Oltre a dirigere l’azienda, i membri della famiglia Sackler siano stati importanti donatori di musei di tutto il mondo, dal Metropolitan di New York al Louvre di Parigi. Questa relazione tossica è stata portata alla luce e all’attenzione pubblica proprio grazie alle ripetute manifestazioni di protesta di Nan Goldin. La grande fotografa, le cui opere crude e ad alto impatto sociale ed estetico sono esposte nei musei di tutto il mondo, sviluppò una forma di dipendenza dal farmaco e, nel 2017, fondò il gruppo PAIN – Prescription Addiction Intervention Now, protagonista di numerose manifestazioni.

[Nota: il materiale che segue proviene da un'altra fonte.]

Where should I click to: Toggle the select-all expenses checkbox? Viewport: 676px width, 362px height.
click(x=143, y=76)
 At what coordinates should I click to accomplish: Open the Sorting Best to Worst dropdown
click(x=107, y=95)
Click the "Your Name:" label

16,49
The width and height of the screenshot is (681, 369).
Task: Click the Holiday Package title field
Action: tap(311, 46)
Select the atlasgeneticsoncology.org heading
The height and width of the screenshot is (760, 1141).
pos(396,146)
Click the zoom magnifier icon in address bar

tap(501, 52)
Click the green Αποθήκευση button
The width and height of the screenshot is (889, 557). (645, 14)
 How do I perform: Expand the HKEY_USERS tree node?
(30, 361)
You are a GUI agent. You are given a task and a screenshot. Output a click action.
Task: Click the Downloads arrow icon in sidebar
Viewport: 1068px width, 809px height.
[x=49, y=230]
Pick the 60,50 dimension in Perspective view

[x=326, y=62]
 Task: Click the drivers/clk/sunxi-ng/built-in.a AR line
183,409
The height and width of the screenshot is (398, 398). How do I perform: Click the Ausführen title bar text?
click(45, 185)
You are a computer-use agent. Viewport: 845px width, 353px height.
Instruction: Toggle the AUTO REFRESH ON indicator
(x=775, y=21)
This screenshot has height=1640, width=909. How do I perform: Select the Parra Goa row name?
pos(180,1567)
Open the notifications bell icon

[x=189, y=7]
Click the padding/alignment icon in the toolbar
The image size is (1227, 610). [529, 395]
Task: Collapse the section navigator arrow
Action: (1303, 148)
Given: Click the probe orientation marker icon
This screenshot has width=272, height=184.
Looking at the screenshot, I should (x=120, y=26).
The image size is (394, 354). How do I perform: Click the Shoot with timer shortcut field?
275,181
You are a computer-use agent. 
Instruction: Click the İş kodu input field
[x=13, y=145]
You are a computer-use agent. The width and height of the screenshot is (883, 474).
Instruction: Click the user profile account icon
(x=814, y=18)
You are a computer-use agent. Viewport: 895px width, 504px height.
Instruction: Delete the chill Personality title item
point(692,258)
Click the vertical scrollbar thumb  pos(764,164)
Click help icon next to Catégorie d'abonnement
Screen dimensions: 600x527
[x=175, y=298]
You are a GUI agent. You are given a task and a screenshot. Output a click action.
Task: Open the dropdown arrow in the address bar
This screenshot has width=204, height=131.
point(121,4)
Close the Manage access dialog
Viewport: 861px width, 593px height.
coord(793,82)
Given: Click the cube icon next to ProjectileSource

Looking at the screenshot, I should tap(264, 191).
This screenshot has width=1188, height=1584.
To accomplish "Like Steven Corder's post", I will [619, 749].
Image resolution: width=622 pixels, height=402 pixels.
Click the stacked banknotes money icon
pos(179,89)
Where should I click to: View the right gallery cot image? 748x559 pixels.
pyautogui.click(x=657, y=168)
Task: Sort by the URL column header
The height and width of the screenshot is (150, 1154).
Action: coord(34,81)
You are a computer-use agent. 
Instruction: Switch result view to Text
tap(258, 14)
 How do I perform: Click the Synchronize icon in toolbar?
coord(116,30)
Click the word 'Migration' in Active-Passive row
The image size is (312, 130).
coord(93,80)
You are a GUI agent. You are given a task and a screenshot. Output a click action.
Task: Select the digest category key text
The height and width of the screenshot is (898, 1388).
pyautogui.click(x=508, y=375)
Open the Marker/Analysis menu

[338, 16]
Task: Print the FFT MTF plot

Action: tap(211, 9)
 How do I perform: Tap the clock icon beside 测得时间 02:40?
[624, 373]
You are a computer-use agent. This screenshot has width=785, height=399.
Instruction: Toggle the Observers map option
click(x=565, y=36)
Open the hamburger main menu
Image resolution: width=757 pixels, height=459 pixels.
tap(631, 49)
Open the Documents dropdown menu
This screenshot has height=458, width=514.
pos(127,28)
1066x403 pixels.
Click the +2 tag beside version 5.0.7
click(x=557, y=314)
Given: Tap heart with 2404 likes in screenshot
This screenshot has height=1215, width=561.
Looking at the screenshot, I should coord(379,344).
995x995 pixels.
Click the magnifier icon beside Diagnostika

Grazie anche a questa attività, Goldin ha ottenuto numerosi riconoscimenti anche al di fuori del mondo dell’arte, mentre la sua vita e le sue lotte sono state raccontate in un documentario del 2022 girato da Laura Poitras, “All the Beauty and the Bloodshed”, vincitore del Leone d’Oro al Festival del Cinema di Venezia.
Nell’atrio dell’Harvard Art Museums, i membri di PAIN e gli studenti hanno lanciato opuscoli e flaconi, svelando degli striscioni sui quali campeggiava la scritta “SHAME ON SACKLER”, “vergogna Sackler”. In un post su Instagram, il gruppo, che già nel 2018 organizzò una protesta all’Harvard Museum, ha affermato di risposto alle richieste degli studenti, affinché la scuola tagliasse «I legami con l’eredità dei suprematisti bianchi e dei proprietari di schiavi, i cui nomi sono esposti in tutto il campus».
«L’università ha avviato un processo per considerare la denominazione di spazi, programmi o altre entità. Una proposta per denominare l’Arthur M. Sackler Museum e l’Arthur M. Sackler Building è stata presentata ed è attualmente in fase di revisione», ha dichiarato Jason Newton, a capo della comunicazione presso l’Università di Harvard.